— START Text to read —
0

i got a big xml file and i want to save each id, source & target in a stringlist to generate after successfull import to stringlists build a query to mysql.

heres a snippet of my xml:

xliff version="1.1">
 <file original="Xliff Demo" source-language="EN" target-language="DE" datatype="html">
 <header>
 <skl>
 <external-file uid="017dbcf0-c82c-11e2-ba2b-005056c00008" href="skl\simple.htm.skl"/>
 </skl>
 </header>
 <body>
 <trans-unit id="00ffmnpB5wBV5KFqBxuHLi4fwJvvuB">
 <source xml:lang="EN">1lnRUfBBeHtbS96uULSht42VNMN7XE4qt9JrOcWhtoTuhnbAQ9</source>
 <target xml:lang="DE">zZvOLJfLCy9oP5GQYfEqw5LAeC2ESAxRmVe1JyQdmJ1eG2jz1N</target>
 <note/></trans-unit>
 <trans-unit id="00kjUwy1rJ54bEGYp7XZvtBiY32pmj">
 <source xml:lang="EN">HXOQLUWkfJg206vRw8lyWhCWChOacVxbMukfQ0HUdNHSI18GG4</source>
 <target xml:lang="DE">8dsX38mezeZ0w0w37LI66CDRuI8gBD23zT5KR4iqYNv3IGUgH0</target>
 <note/></trans-unit>
 <trans-unit id="00kk3Af8SFpHyelAaYrgK58b9GbIDj">
 <source xml:lang="EN">wQFxZiCiRsSNWs20G4WXAmDBRdRL6fcrrJnCgtbiXGSfHzpYrT</source>
 <target xml:lang="DE">oFVTUdPkExOhISYofIImLsnVKd3NSZg32tyeP5iRxRZdmuYQDy</target>
 <note/></trans-unit>
 <trans-unit id="00Ky2dmDU9wGTWBnJxeL9b9gkts5UQ">
 <source xml:lang="EN">nHQcjAW02lWe0SyOhqGtyqUhpwQ8qgWX3rUynMRf4BDHfVdHOC</source>
 <target xml:lang="DE">0CURp1dcZydB1V2rEZ1lnOhmYufOYbrLbh84e1ZnALlzZPVq4F</target>
 <note/></trans-unit>
 <trans-unit id="00pMSFlBfA3bJ8Xy9I78wz6XisPYcV">
 <source xml:lang="EN">IuhtaVnZtF67nxKz5dbmuy8BEMTs2X1120FzDtIplKF2Me5AsQ</source>
 <target xml:lang="DE">1BGSJQDZBm4UW974pucnX3XHuYOQYpC7nTcIH01rbKlOkVi9bo</target>
 <note/></trans-unit>
 <trans-unit id="012w2kb2d1Lo6NbJLE0BawThzsSuCJ">
 <source xml:lang="EN">0RoniOGZ7V7WTF1YQg59B8jBhRxnLVXscC1LOGPzKPYRs76oIz</source>
 <target xml:lang="DE">gyw15fkHTni2aUGWI5qiPHEz8vsJJJsW4OOqKwGYL1qzfUVfLO</target>
 <note/></trans-unit>
...
— END Text to read —
■ **Given request 1**
In the entries below, return every line from the first one through the line holding "Action: 53,35", inclusive, exactly as they appear. Leave the pictures out.
— START Records supplied —
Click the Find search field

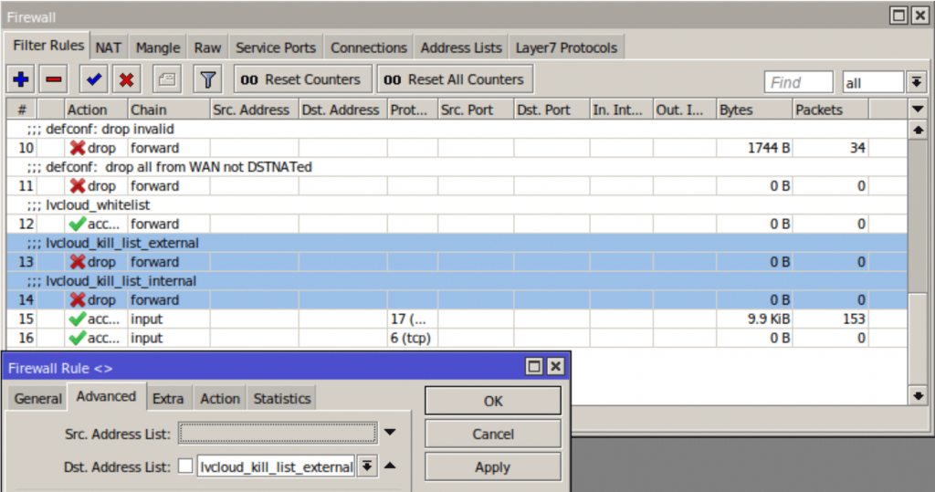click(798, 83)
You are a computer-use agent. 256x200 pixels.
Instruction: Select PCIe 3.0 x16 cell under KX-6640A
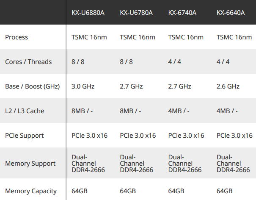point(234,136)
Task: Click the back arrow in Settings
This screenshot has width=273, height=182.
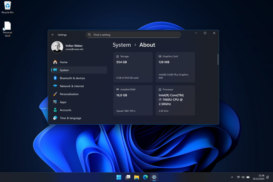Action: 53,35
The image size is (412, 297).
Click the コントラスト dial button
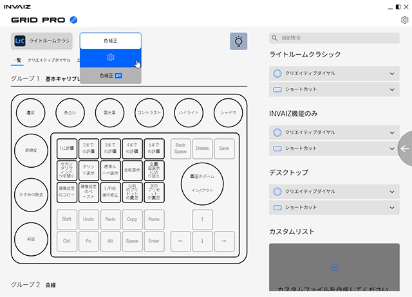tap(149, 112)
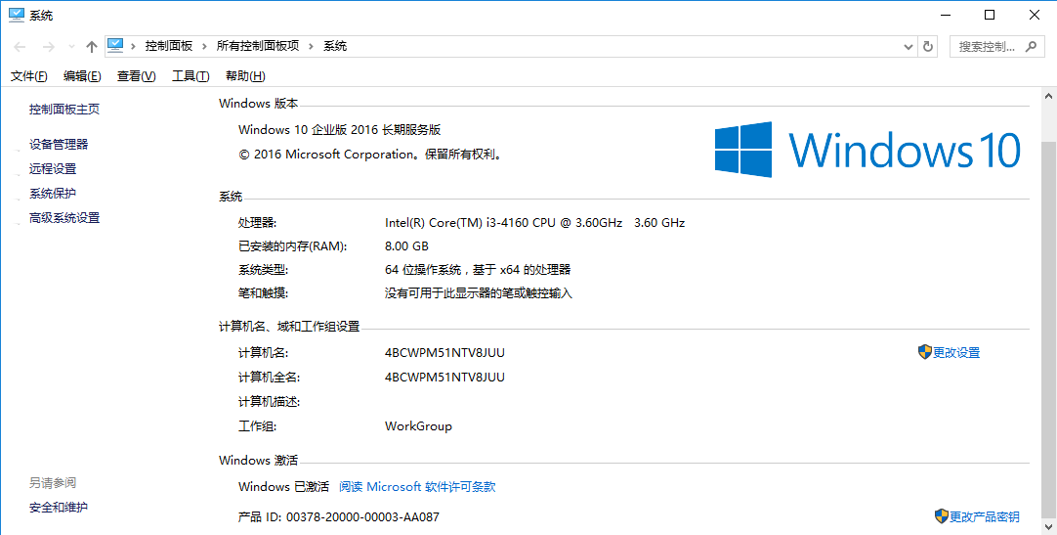Click 阅读 Microsoft 软件许可条款 link
1057x535 pixels.
[x=417, y=486]
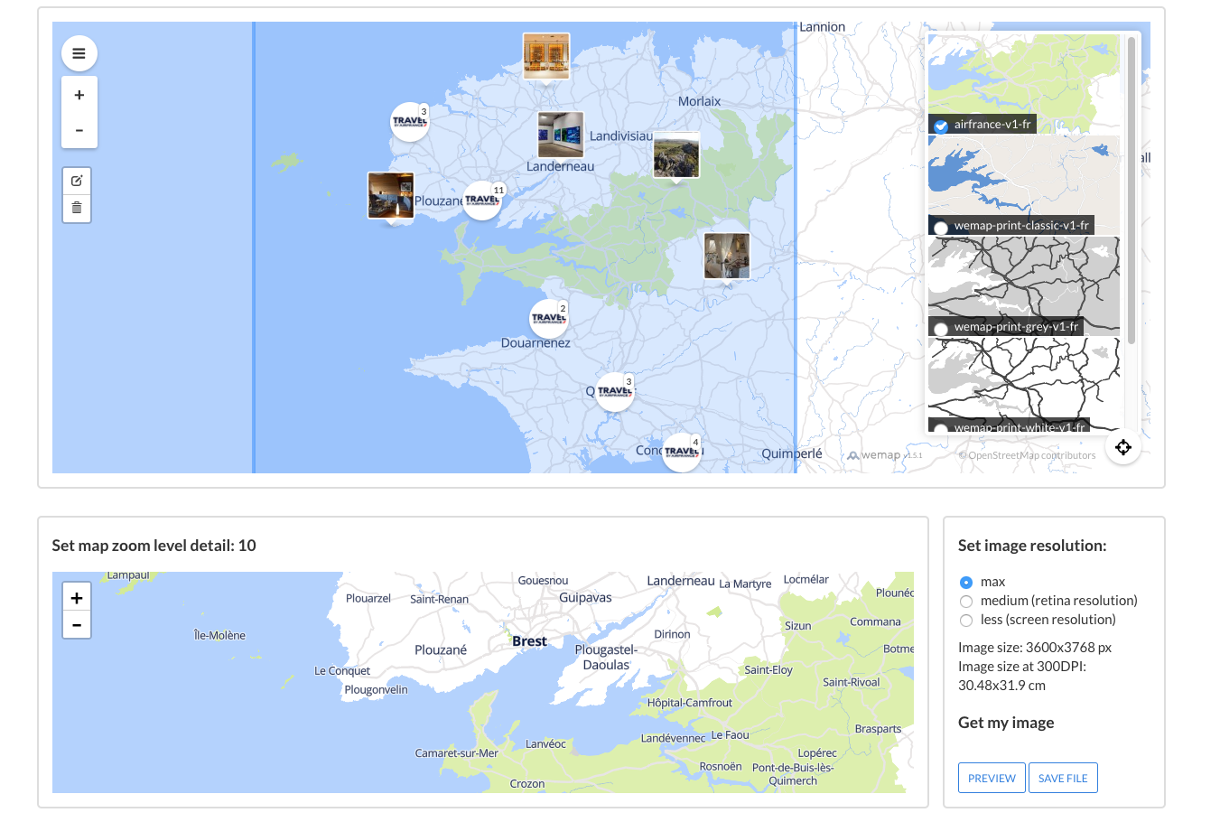Open the OpenStreetMap contributors link
The width and height of the screenshot is (1220, 822).
click(x=1029, y=456)
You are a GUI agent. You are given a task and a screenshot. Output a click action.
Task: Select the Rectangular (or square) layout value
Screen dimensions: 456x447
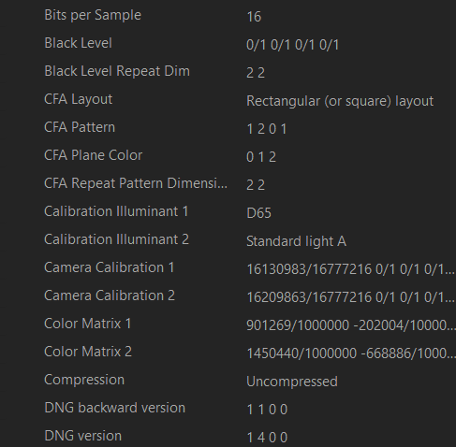point(340,101)
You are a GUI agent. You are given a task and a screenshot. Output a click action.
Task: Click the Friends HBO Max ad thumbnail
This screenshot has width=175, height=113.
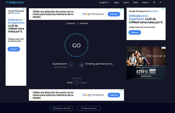(146, 63)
— END Records supplied —
■ **Given request 2**
Retype the forum post about the XML file word for word, from "i got a big" through "query to mysql.", inclusive.

■ **Complete answer 1**
Click the Find search field

click(798, 83)
You are a computer-use agent. 256x200 pixels.
Instruction: Select PCIe 3.0 x16 cell under KX-6640A
point(234,136)
Task: Click the back arrow in Settings
This screenshot has width=273, height=182.
Action: 53,35

■ **Complete answer 2**
i got a big xml file and i want to save each id, source & target in a stringlist to generate after successfull import to stringlists build a query to mysql.